Filing Date: August 08, 2002

Aon Corporation, through its various subsidiaries worldwide, serves its clients through three operating segments: Risk and Insurance Brokerage Services, Consulting and Insurance Underwriting.

The Complaint alleges that Defendants violated Sections 10(b) and 20(a) of the Securities Exchange Act of 1934, and Rule 10b-5 promulgated thereunder, by issuing a series of material misrepresentations to the market between May 4, 1999 and August 6, 2002, thereby artificially inflating the price of Aon securities. Throughout the Class Period, as alleged in the Complaint, Defendants issued numerous statements and filed quarterly and annual reports with the SEC which described the Company's earnings and financial performance. The Complaint alleges that these statements were materially false and misleading because they failed to disclose and/or misrepresented the following adverse facts, among others: (i) that the Company had materially overstated its net income by $27 million in 1999, by $24 million in 2000 and by $5 million in the first quarter of 2002; (ii) that the Company lacked adequate internal controls and was therefore unable to ascertain the true financial condition of the Company; and (iii) that as a result, the value of the Company's net income and financial results were materially overstated at all relevant times. On August 7, 2002, before the market opened for trading, Aon shocked the market when it announced, among other things, that: (a) it had failed to meet analysts' expectations on its earnings for the second quarter by a wide margin; (b) because of the slumping financial markets, it had canceled a spinoff of its insurance underwriting businesses to shareholders; and (c) the SEC had began an investigation of its accounting and was questioning several items in the Company's accounts, including the reporting of investment write-downs, the timing of some costs and a reinsurance recoverable item and the decision not to consolidate certain special purpose vehicles. Aon also stated that, if the SEC says it is necessary, it will have to restate its earnings for the past three years, and reduce its net income by $27 million in 1999, by $24 million in 2000 and by $5 million in the first quarter of 2002. Following this report, shares of Aon fell $6.43 per share to close at $14.77 per share, a one-day decline of 30.3%, on volume of more than 20 million shares traded, or more than twenty times the average daily volume.

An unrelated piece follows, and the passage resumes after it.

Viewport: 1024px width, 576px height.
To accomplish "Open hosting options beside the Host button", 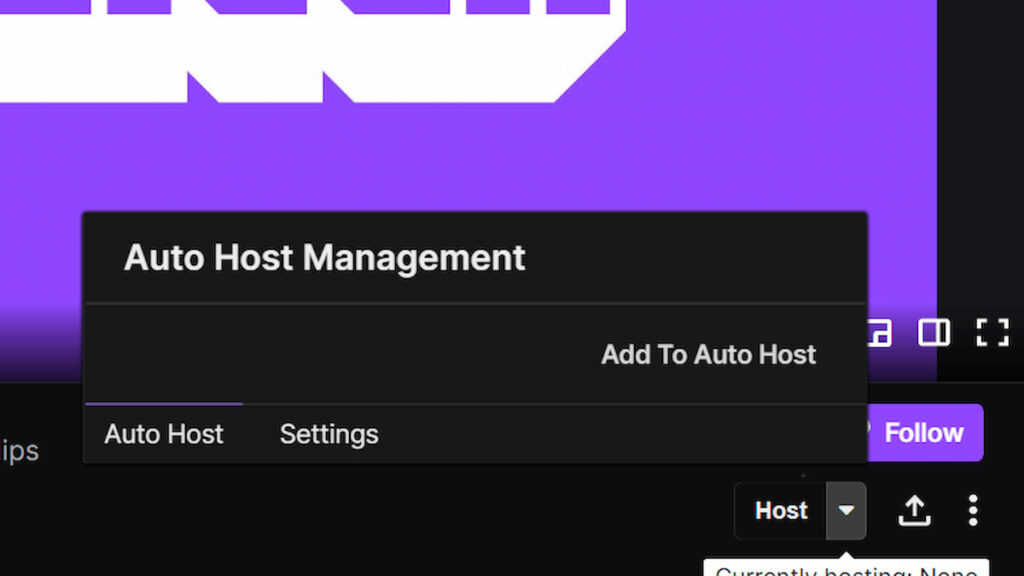I will pos(847,510).
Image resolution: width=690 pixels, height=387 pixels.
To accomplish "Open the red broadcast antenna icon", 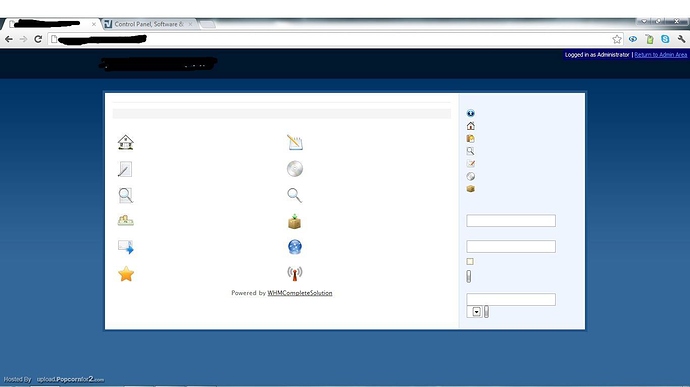I will pos(295,273).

On July 28, 2004, the Court entered the Minute Order granting the motion for final approval of the class action settlement and plan of allocation. The lead Plaintiff’s Counsel was awarded the sum of $2,100,000 in fees and $111,054.06 in reimbursement of expenses. The case was terminated.

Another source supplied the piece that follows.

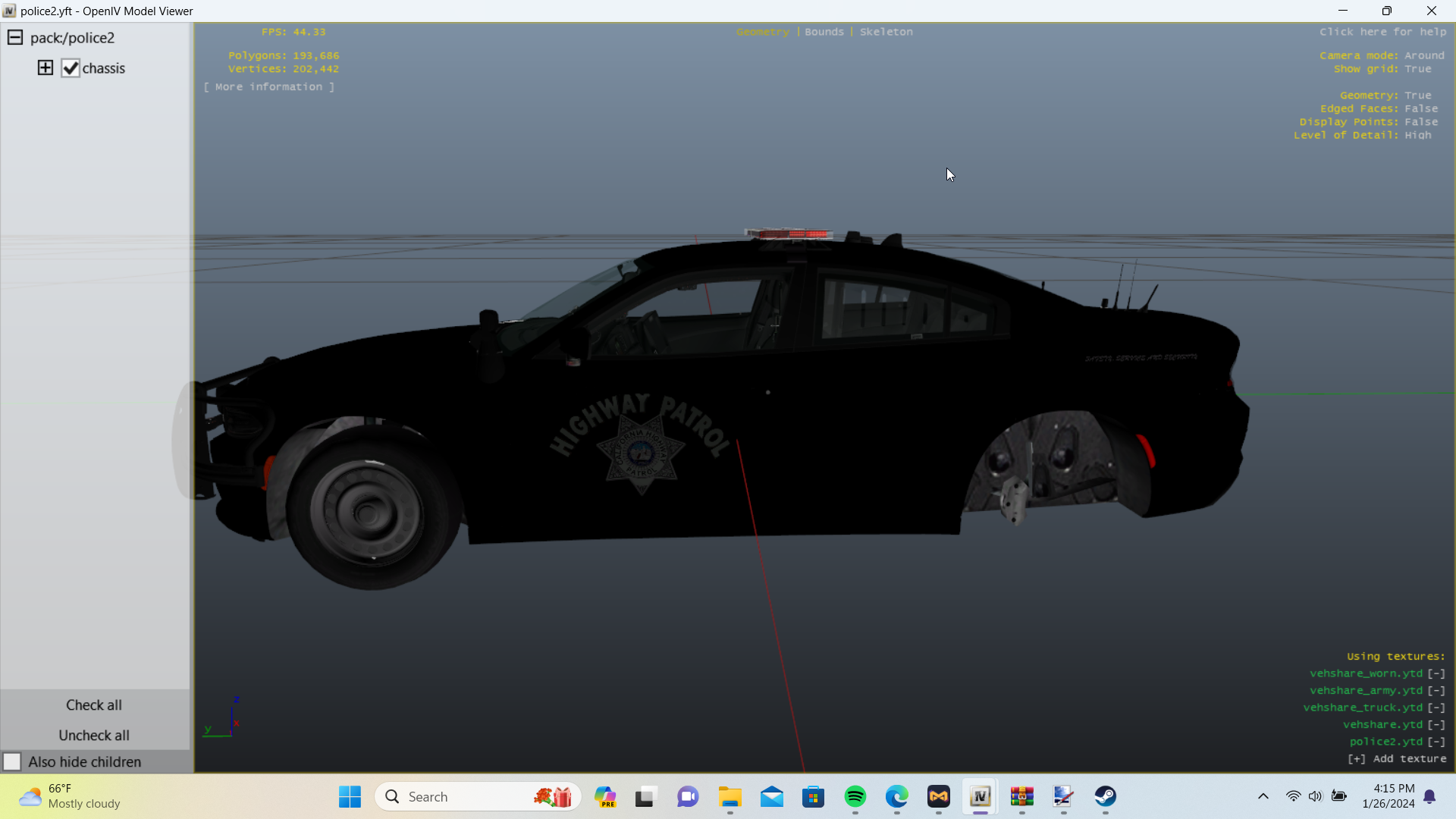Open File Explorer from taskbar
Screen dimensions: 1456x819
click(x=730, y=796)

In the Notice of Pendency, the settlement fund consists of $7,250,000 in case, plus interest.

According to a press release dated July 6, 2005, a federal appeals court has concluded that the lawyers who pursued a case against Aon earned 30 percent of the settlement that the Chicago-based insurance giant agreed to pay. The 7th U.S. Circuit Court of Appeals on Tuesday rejected the argument that 30 percent of the $ 7.25 million settlement represented an excessive fee. A notice sent to class members, said lead Counsel for the Plaintiffs, the Pennsylvania-based firm of Schiffrin & Barroway LLP, intended to seek fees of up to 331/3 percent of the settlement fund as well as about $100,000 in expenses. The firm ultimately sought -- and was awarded -- 30 percent of the settlement fund and an additional $ 111,054.06 in expenses.